_EXTRACT TO READ_.
---

7. VM and Image Management
AHV VMs are created and managed from Prism Element (for single-cluster operations) or Prism Central (for multi-cluster environments or when using templates and playbooks). The VM model in AHV is similar to other hypervisors: vCPUs, memory, virtual disks (vDisks stored in storage containers), and virtual network interfaces connected to AHV networks.
Creating VMs from the Image Service
The Image Service stores ISO and disk images for VM creation. Upload an image to the Image Service once, and it's available for VM creation across the cluster (or across all clusters in Prism Central). AHV doesn't have a separate datastore browser for ISOs like vSphere. Images live in the Image Service and are referenced by name during VM creation.
- In Prism Element or Prism Central, go to the Image Configuration section under Settings.
- Upload an ISO or qcow2/VMDK disk image. Images are stored in the default storage container.
- Create a VM: specify vCPU count, memory, create a vDisk (boot disk, specify size and container), and add a CD-ROM drive pointing to the uploaded ISO for OS installation.
- After OS installation, eject the ISO from the CD-ROM, install Nutanix Guest Tools (NGT) for improved integration (enhanced metrics, consistent snapshots, and in-guest IP address reporting to Prism), and create a snapshot to use as a template baseline.
VM Templates in Prism Central
Prism Central supports VM templates with versioning. A template captures the VM's configuration and disk state. When you deploy from a template, Prism Central creates a full copy of the disks and applies guest customization (hostname, IP, SSH keys) via cloud-init or Sysprep. Template versions let you update a template without losing the previous version. Deployments from older template versions remain linked to that specific version's disk state.
8. Nutanix Flow: Microsegmentation
Nutanix Flow is the microsegmentation feature built into AHV networking. It enforces security policies at the VM's virtual NIC rather than at a perimeter firewall, which means east west traffic between VMs on the same VLAN is subject to policy enforcement. This is the traffic that traditional perimeter firewalls don't see and that ransomware uses for lateral movement.
Flow requires Prism Central. It's not available in Prism Element alone. Flow policies are defined in Prism Central and pushed to all AHV hosts via the OVS integration. The enforcement is distributed: each AHV host enforces policy for the VMs running on it. There's no centralized traffic inspection appliance that becomes a bottleneck.

---

_DATA_.
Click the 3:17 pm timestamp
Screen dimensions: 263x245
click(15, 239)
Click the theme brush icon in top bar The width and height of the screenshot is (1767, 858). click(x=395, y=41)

---

_WORK TO COMPLETE_.
**1)** Using the AHV excerpt above, answer each question on its own line, marked to match:
(a) In which storage container are uploaded images stored?
(b) Through what mechanisms does Prism Central apply guest customization when deploying from a template?
(c) Which management component does Flow require?
**2)** Print the part of the AHV excerpt between "- In Prism Element" and "default storage container.", inclusive.

_ANSWERS GIVEN_.
**1)**
(a) The default storage container.
(b) Through cloud-init or Sysprep.
(c) Prism Central.

**2)**
- In Prism Element or Prism Central, go to the Image Configuration section under Settings.
- Upload an ISO or qcow2/VMDK disk image. Images are stored in the default storage container.